Here you can see the algorithm traversing the graph, descending a layer when it cannot find a closer node in the current layer. The last layer has more “best nodes”, as that is when we want to start a k-nearest neighbors search. Some nodes have been discovered before, but for the most part, we find new nodes to compare against the found nearest neighbors. The nodes usually do not have the same neighbors in different layers. Did you find it easier to look at an animation? If so, we did a great job!
How do you build the HNSW graph?
The graph is built incrementally as documents are added, using the same algorithms that are used during search to determine which neighbors the node should have:
- We start with an empty graph.
- For each new data point, a maximum layer is assigned using a probabilistic method (e.g., geometric distribution). This ensures fewer nodes in higher layers, creating a sparser representation at the top.
- The new node is inserted into all layers up to its assigned maximum layer. It is connected to the rest of the graph by inserting edges to its approximate nearest neighbor, which we find using the search algorithm.
Here is a video of a tiny, tiny part of the process:
Remember, a 2D representation of proximity is generally not great for intuition of embeddings. We specifically chose a dataset with only two dimensions to make this easier to grasp.
A vector space of embeddings usually consists of hundreds of dimensions, and projecting the graph to 2D is simply not meaningful, but it does look kind of cool. Here is a video of structuring another dataset into a graph, one you are more likely to meet when dealing with vector embeddings. See how it looks like it’s choosing random nodes as neighbors? We’ll come back to dimensionality reduction.
What does the HNSW graph look like when it’s finished building?
Like this:
But with its millions of documents, hundreds of vector dimensions and high interconnectivity, it’s hard to glean any insight from an image alone.
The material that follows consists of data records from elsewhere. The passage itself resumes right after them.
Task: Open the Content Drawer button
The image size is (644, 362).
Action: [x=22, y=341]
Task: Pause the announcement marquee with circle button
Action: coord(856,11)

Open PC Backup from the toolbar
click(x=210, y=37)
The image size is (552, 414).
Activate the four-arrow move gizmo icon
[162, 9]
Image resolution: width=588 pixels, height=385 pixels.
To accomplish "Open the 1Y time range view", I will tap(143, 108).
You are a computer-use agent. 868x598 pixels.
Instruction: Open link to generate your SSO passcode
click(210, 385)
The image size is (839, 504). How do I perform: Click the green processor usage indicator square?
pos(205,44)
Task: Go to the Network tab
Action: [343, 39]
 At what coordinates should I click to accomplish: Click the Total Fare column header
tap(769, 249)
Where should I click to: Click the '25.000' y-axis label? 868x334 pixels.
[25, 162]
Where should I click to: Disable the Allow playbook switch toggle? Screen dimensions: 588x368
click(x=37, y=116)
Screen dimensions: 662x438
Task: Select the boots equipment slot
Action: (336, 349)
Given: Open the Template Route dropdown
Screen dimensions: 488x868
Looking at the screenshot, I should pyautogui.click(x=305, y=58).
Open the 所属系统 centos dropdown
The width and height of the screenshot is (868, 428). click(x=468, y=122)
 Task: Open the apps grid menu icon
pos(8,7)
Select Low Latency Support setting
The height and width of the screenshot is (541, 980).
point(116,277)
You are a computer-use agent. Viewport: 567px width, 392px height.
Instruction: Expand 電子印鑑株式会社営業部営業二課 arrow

We therefore resort to other methods of “viewing” the graph by taking a look at some of the graph’s qualities.
What do you mean, “graph qualities”?
Properties like connectedness, edge density, and neighbor proximities affect the quality of the search results when traversing the graph - these are areas we explore below.
The graph should be connected. If a node or cluster is disconnected from the main cluster you’ll never reach it, as the search physically cannot reach nodes that do not have a path to them. This means nodes could be completely invisible to a search, and as the searching algorithms are also used to build the graph, no future connections will be made to these unreachable nodes. These documents could be deleted and reinserted to become accessible again, or one could try to come up with a heuristic to reconnect them to the graph.
The documents that are part of these disconnected components will never be found in an ANN search using HNSW, they would only be found using an exact search. This tool is super helpful, as using ANN to try to find these invisible documents would be like finding a needle in a haystack, with the needle actually being in a different haystack we are not even considering! Kind of. So getting a list of nodes you know need reinsertion or reconnection is helpful to make the documents visible to the search again.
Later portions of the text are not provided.